_Written task A:_
In the CHARMM compilation notes, condense the paragraph beginning "PGI C compiler cannot be used" into a short bulleted list that keeps its main facts.
_Written task B:_
Reproduce every row under Stored entries, including the requests, shifting each coordinate in the answers by -56. Leave the pictures out.

_Text:_
☆ ☆ ☆ ☆ ☆

The following install sequences should get you a working executable,
MPI libraries must be installed and mpif90 in your path. In the following,
use whichever architecture is correct for your machine, and whatever size
you choose. You can alter the executable limits at run time (using
dimension script command, » dimension ) regardless of how big or small
you compile CHARMM. You can use the following lines to compile CHARMM with
DOMDEC:

With FFTW-3.3 installed:
$ install.com [host] large M fftw nolog domdec

With MKL installed:
$ install.com [host] large M mkl nolog domdec

Without FFTW / MKL:
$ install.com [host] large M nolog domdec

Where [host] = em64t, osx, gnu

Compiling with PGI compiler (e.g. in kraken) with fftw:
$ install.com gnu large M fftw nolog PGF95 domdec NERSC

Notes on compiling with PGI:

PGI C compiler cannot be used to compile the SSE force kernels in
source/nbonds/enb_core_sse.c. If PGI compiler is used on this file, a warning
is issued compile time and the code resorts using the slower Fortran versions
of the force kernels. When compiling parallel CHARMM, "NERSC" flag used in
the above example switches the C compiler to gcc. When compiling in serial,
user has to switch manually to gcc compiler in order take advantage of the
SSE force kernels.

Notes on compiling with Pathscale:

FFTW3 include file fftw3.f03 does not compile correctly with Pathscale
compiler version 3.2.99. This is why FFTW and PATHSCALE pref keywords are
declared mutually exclusive.

☆ ☆ ☆ ☆ ☆

Stored entries
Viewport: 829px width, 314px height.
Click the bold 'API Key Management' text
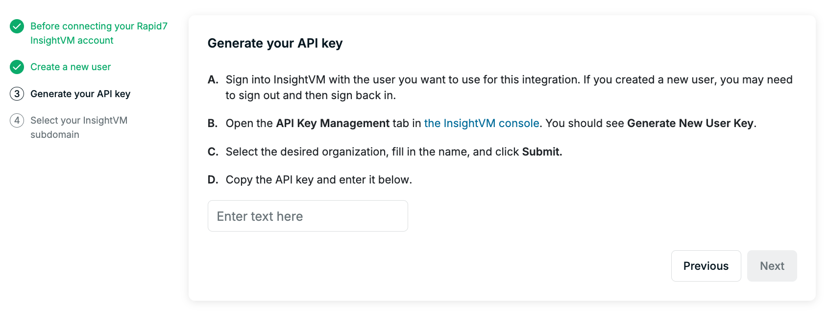(333, 123)
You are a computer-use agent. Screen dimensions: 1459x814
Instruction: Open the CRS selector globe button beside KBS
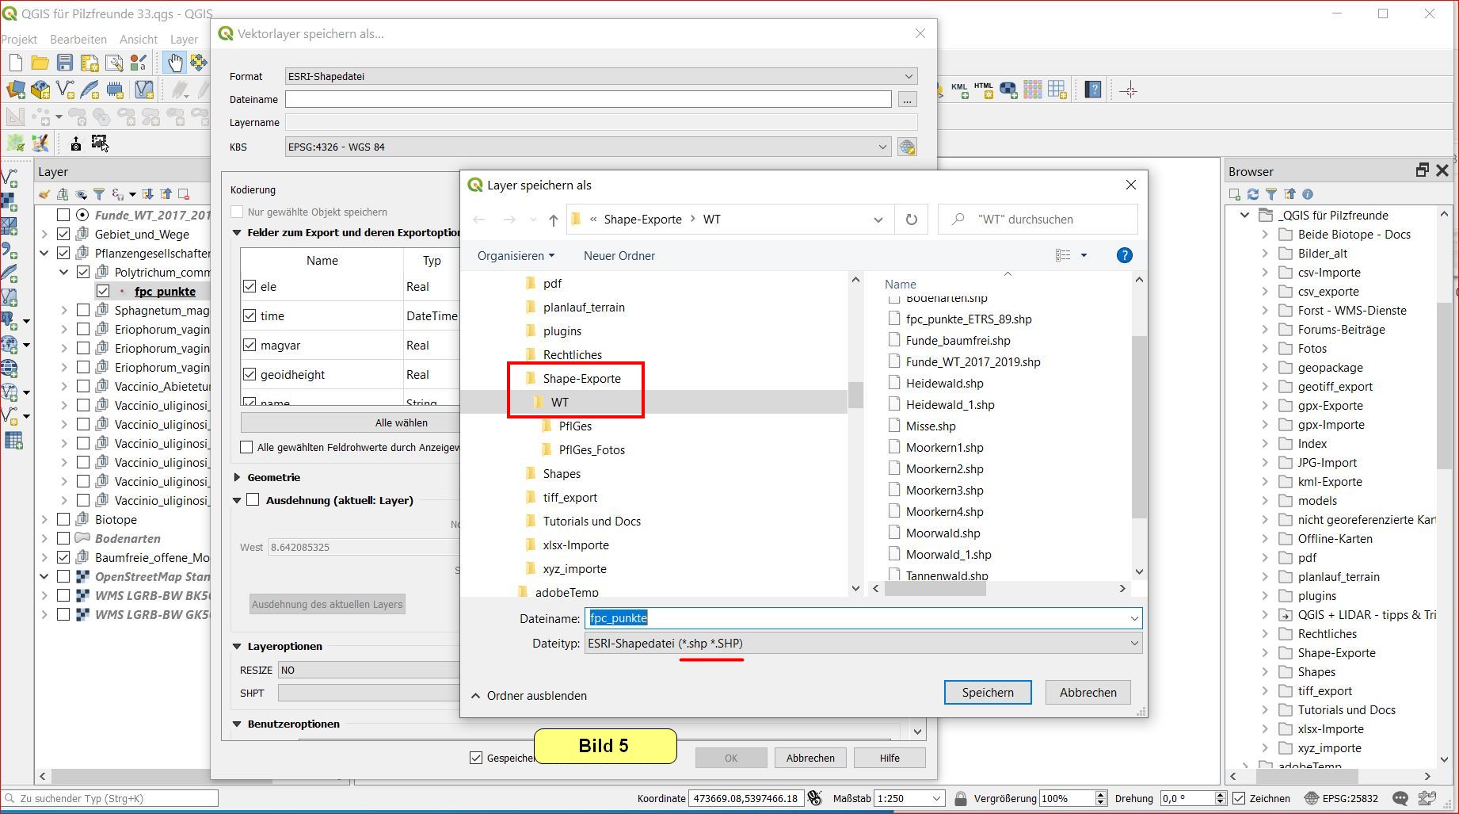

☆ ☆ ☆ ☆ ☆

_Correct output A:_
- The PGI C compiler cannot compile the SSE force kernels in source/nbonds/enb_core_sse.c.
- If PGI is used on this file, a compile-time warning is issued and the code falls back on the slower Fortran force kernels.
- For parallel CHARMM, the "NERSC" flag switches the C compiler to gcc.
- For serial CHARMM, the user must switch to gcc manually to use the SSE force kernels.

_Correct output B:_
Viewport: 829px width, 314px height.
Click the bold 'API Key Management' text
(277, 67)
You are a computer-use agent. Screen dimensions: 1459x814
Instruction: Open the CRS selector globe button beside KBS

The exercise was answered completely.